Unica - 24 jun 2013 - 17:11 - Última atualização em: 29 nov -1 - 20:53

A falta de uma política de longo prazo para a bioeletricidade causa distorções e dificulta a comercialização da energia extraída dos canaviais. O argumento foi defendido pelo gerente de bioeletricidade da União da Indústria de Cana-de-Açúcar (UNICA), Zilmar de Souza, durante o 3º Seminário CEISE Br/UNICA sobre Bioeletricidade, realizado em Ribeirão Preto (SP) no dia 5 de junho: "Política industrial para a bioeletricidade e o modelo do sistema elétrico."

Segundo Souza, a carência de medidas claras causa equívocos, como o que ocorrerá em agosto no próximo leilão A-5, quando a energia extraída do bagaço e da palha da cana concorrerá com térmicas e carvão mineral, sem nenhuma diferenciação quanto à questão das emissões de gases que causam o efeito estufa (GEEs).

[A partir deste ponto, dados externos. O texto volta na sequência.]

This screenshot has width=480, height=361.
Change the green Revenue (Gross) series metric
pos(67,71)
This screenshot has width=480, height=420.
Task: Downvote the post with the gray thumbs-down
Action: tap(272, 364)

"Um MWh produzido por essas fontes joga mais de uma tonelada de CO2 na atmosfera, enquanto a bioeletricidade tem um balanço neutro. No entanto, o modelo de precificação não faz nenhuma distinção. Reforço a ideia de modificação desse modelo o mais urgente possível," afirmou.

Como contraponto à argumentação de Souza, o representante do Ministério do Desenvolvimento, Indústria e Comércio Exterior (MDIC), Luciano Sousa, detalhou duas propostas que serão apresentadas ao Conselho Nacional de Política Energética (CNPE). A primeira trata do aprimoramento do modelo que estabelece o custo e o benefício de cada fonte nos leilões regulados e a segunda buscará melhorar o nível de conteúdo local de fornecimento ao setor elétrico, o que deve favorecer a bioeletricidade na competição direta com outras fontes nos leilões. Segundo ele, tais recomendações ajudarão a estimular a continuidade da expansão da bioeletricidade sucroenergética na matriz energética brasileira.

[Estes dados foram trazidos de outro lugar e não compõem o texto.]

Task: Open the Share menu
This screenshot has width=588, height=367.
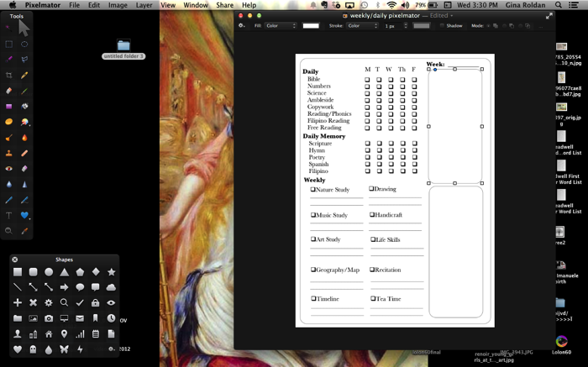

"É necessário elaborarmos uma nova metodologia de cálculo do Índice Custo-Benefício (ICB) dos leilões, que possa considerar a proximidade do centro de carga, período de geração quando a fonte hídrica apresenta menor volume, uso de recursos naturais disponíveis e custo de transmissão, reconhecendo-se o valor real de cada fonte," explicou.

Além do MDIC e da UNICA, o evento contou com palestras do Subsecretário de Energia do Estado de São Paulo, Milton Flávio Marques Lautenschlager e do secretário da Indústria e Comércio de Sertãozinho, Carlos Liboni.

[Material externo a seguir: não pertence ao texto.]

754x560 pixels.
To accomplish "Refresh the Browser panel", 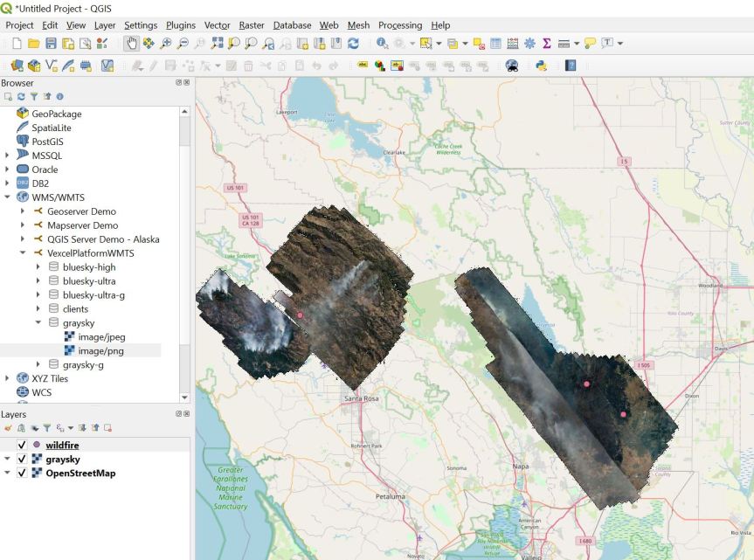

Lautenschlager lembrou a importância que o setor sucroenergético tem para São Paulo, destacando os produtos oriundos da biomassa da cana. O subsecretário falou ainda sobre os estudos que o governo paulista está promovendo para estimular a produção de gás através da biodigestão da vinhaça pelas usinas sucroenergéticas.

Já Liboni lembrou em sua apresentação as necessidades da cadeia produtiva, desde o fornecedor de bens de capital até a unidade industrial. Para ele é preciso discutir maneiras de estimular a bioeletricidade.

O evento foi organizado pela UNICA e pelo Centro das Indústrias do Setor Sucroenergético e Biocombustíveis (CEISE Br), em parceria com a FEA-RP/USP e Núcleo de Estudos em Economias de Baixo Carbono (EBC).